And wave to the stalkers….
It’s almost become a game: Will the stalkers come today? What will they read? Will they show any interest at all in my posts about NVLD or my college memoirs or the rich variety of my childhood stories or anything? Posts which are generating quite a bit of hits just in the past couple of days?
Uh–nope. All they’re interested in is themselves and what they think might be about them. Which is probably how they were before, too, but I didn’t realize it at the time.
Their computers and cell phones were blocked from coming here, but they’re using an RSS feed with a proxy server to check my blog. When I check the dynamic IPs with http://whatismyipaddress.com/, I get, “We are confident this IP address is the public IP address of a proxy server.”
They sure are persistent, sure are interested in reading my blog. Why? I wouldn’t want to read their blogs, if they had any. They’ve already read what I think about them and what they did; why do they keep coming back for more?
[Update 6/3/14:] IP addresses are each computer’s unique numerical address on the Web.

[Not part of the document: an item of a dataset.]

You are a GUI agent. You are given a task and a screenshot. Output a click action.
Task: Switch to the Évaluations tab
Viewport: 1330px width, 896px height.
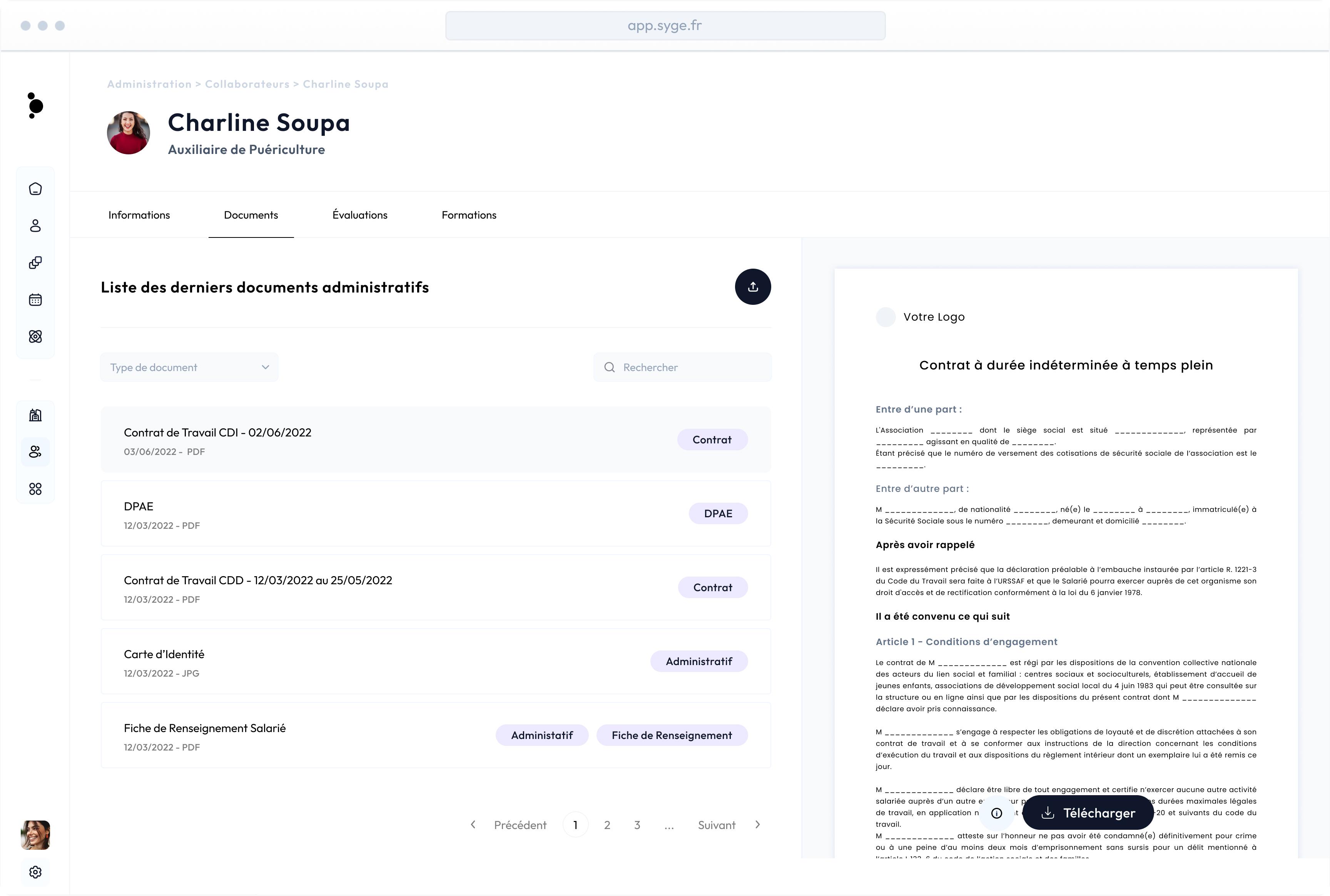[x=360, y=216]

The more I learned about IPs, RSS feeds and blogs etc., I discovered that their AT&T cell phone naturally used a proxy server.
Yes, they were using an RSS feed, which I confirmed based on various records, but the RSS feed was not the reason I couldn’t block them.
The problem was that Blogger blocking power is limited to Toolator, which does not work for dynamic IPs unless you upgrade your account. But upgrading your account has been impossible for some time, as the owner of Toolator has gone missing (while still taking your money).
To my amusement, after my stalkers got new cell phones/providers and I got a new phone which could surf the Net using AT&T, my own IPs began showing up exactly the same as theirs used to, with the exact same octets. But they had new IPs now.
Switching to a self-hosted WordPress blog also finally gave me the ability to block them no matter what kind of IP they use. So now I block and unblock them at will, which is fun.